Moltmann was surrendered to the British Army and spent three years in the prison camps of Belgium, Scotland, and England. Seeing German prisoners collapse from within, lose all hope, and become sick unto death. He experienced his own growing grief while learning the real truth about Nazi Germany. It weighed him down with a somber burden of guilt he could never pay off.

Coming from a non-Christian background, Moltmann brought two books with him into battle: Goethe’s Poems and The Philosophical Works of Nietzsche Finding no hope in either, the young prisoner of war opened an Army-issue New Testament and Psalms given him by an American Chaplain, signed by President Roosevelt.

“If I make my bed in hell, behold thou art there,” he read.  Was that possible; he wondered. The words captured his desolation and disillusionment and convinced him that God “was present even behind the barbed wire—no, most of all behind the barbed wire.”

Reading sparked a tiny flame of hope. Walking the barbed-wire perimeters during the night hours for exercise, he described circling a small hill in the center of the camp, where he found a hut that served as a chapel. In that chapel, he found a symbol of the presence of God in the midst of the suffering that surrounded him.

Transferred to an educational camp in England operated by the YMCA, Moltmann experienced a warm welcome. They brought him food, taught him Christian doctrine, and never mentioned the guilt the soldiers felt over the Nazi atrocities. Moltmann described how he felt better treated there than by his own German Army.

Following the war, Moltmann began articulating this personal theology of hope and how we exist in a state of contradiction between the Cross and the Resurrection. We are surrounded by decay while we hope for restoration—a hope illuminated by the faint glow of Christ’s resurrection. Faith in that glorious future, says Yancy, can transform the present, just as Moltmann’s own hope of eventual release transformed his daily prison-life.

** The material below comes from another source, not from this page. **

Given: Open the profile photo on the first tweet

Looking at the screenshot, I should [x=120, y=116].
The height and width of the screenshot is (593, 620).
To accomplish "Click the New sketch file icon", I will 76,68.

We find two themes: God’s presence within us in our suffering and God’s promise of a perfected future. Had Jesus lived in Europe during the War Years, he likely would have been branded like other Jews and shipped to the gas chambers, observes Moltmann. In Jesus, he found definitive proof that God suffers with us, as he did in the Crucified God.

Today, searching people assume from the suffering seen in Yemen, Syria, and elsewhere that God is neither all-good, all-powerful, or even all-wise. Yet, faith allows us to believe God is not satisfied with this world any more than we are, and he intends to make all things new and right. Thus, Christ’s Second Coming brings the Kingdom of God to the fullness of its intended shape.

In the meantime, we establish our Kingdom Outposts and we continue using the Gospel as our template. While the Old Testament inspires a certain fear, the New Testament fills us with hope, because those authors have already come to know and trust the Lord whose Day it is.

This is walkingwithwarner.blogspot.com
Seeing a summary of our human past, present, and future captured in the sweep of the pen that describes “from Good Friday to Easter,” and knowing as others before us have observed
“God weeps with us so that we may someday laugh with him.”